Figure 5. Proteome signature of human CX₃CR1⁺ memory CD8⁺ T cells with effector function.

(a) Scheme describing the workflow for analysis of proteome data. (b) Principal component analysis (PCA) based on present and variable proteins. (c) Heat map showing the z-transformed expression values of present and variable proteins, coloured from blue to red. (d) Histogram of normalized RNA-seq expression values of present genes subdivided according to the corresponding log2-transformed protein expression. Violet bars illustrate expression values and amounts of all present transcripts, whereas green-shaded bars represent expression values and amounts of transcripts matched to proteins. (e) Fold change rank plot of RNA-seq signature genes (red) with overlay of ranks of the corresponding proteins (black).
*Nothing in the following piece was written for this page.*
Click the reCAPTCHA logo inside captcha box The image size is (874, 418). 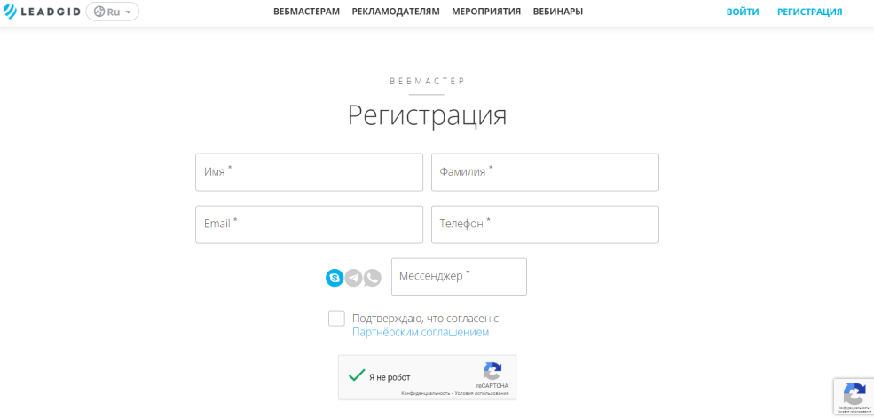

Proteins having a log2-fold change lower than 0 are marked in blue. (f) Fold change rank plot of protein signature genes (red) with overlay of ranks of the corresponding RNA-seq genes (black). Genes having a log2-fold change lower than 0 are marked in blue. (g) Network visualization of Gene Ontology Enrichment Analysis using BiNGO and EnrichmentMap based on the 65 genes overlapping between the transcriptome and proteome signatures. Enriched GO terms are depicted by red nodes, where colour and size represent the corresponding FDR-adjusted enrichment P-value (q-value)<0.025.